OK. I admit it. I was a great fan of Greenspan. Now, with the benefit of 20/20 hindsight, I see the flaw in his logic.
Bizarrely, the rating agencies are also in the frame. Yes, they made the same false assumptions as everyone else. But they remain the canary in the mine, and there’s no percentage in shooting the messenger.
So where are we now? The EU’s massive Greek bail-out is under a cloud. The Germans hate it — and they’ll have to pay for it. The funds may never materialise, and if they do, they may not be enough. They’d keep Greece out of hock for a year or two, but if they have to cover Portugal or Spain as well, they’ll soon run out. The Greek bail-out is contingent on an austerity programme which may prove politically undeliverable. Now we see suggestions that the fund could also bail out Europe’s major banks. We’ve already spent it several times over, and we don’t even have it in the bank yet.
Then there are the question marks over European banks, many of which have large holdings of government and other debt from ….. well, from Greece, and Portugal, and Spain. The EU is running stress tests on the banks. Results are due later in July. But it’s already clear that they’ll assume that government debt is good, because if they apply (say) a 30% haircut to dodgy sovereign debt, the banks will fail and confidence, what’s left of it, will evaporate. So let’s be clear: we’re going to assume that everything will be OK, and this will lead to the conclusion that ….. everything is OK. Rubbish in, rubbish out.

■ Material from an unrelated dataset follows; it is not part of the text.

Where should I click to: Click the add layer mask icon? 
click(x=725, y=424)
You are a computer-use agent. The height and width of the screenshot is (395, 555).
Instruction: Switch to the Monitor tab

Of course the left are correct to point out that significant cuts in government spending will have a negative impact on recovery and growth. But excessive government debt will spook the bond markets and drive interest rates sky-high — which will also impact recovery and growth. We are between the Scylla of stimulus withdrawn, and the Charybdis of a sovereign debt crisis. We just have to hope that there is enough clear blue water between the rocks on either side to enable the Ship of State to navigate a middle way. In the UK, I think our coalition has it about right.
So where should you put your nest-egg (if you have a nest-egg)? The old assumption was that banks and building societies and government bonds were boring and low-return, but safe. We can’t count on that any longer. House property has the advantage that bricks and mortar generally don’t melt away (and you can live in your investment), and my own view is that there will be no further substantial falls in house prices. But I could be wrong.
One piece of good advice is to pay down debt. Another that still applies is to have a spread of investments, and not to put all your nest-eggs in one basket. More than one bank, more than one unit trust, maybe more than one currency and more than one national economy. Remember to take professional advice on which bank, which unit trust, which currency and which countries.
One of my very distinguished and well-known colleagues last night suggested — in all seriousness — that it was no longer daft to think of keeping a suitcase of cash under the bed. But which currency, and which bed?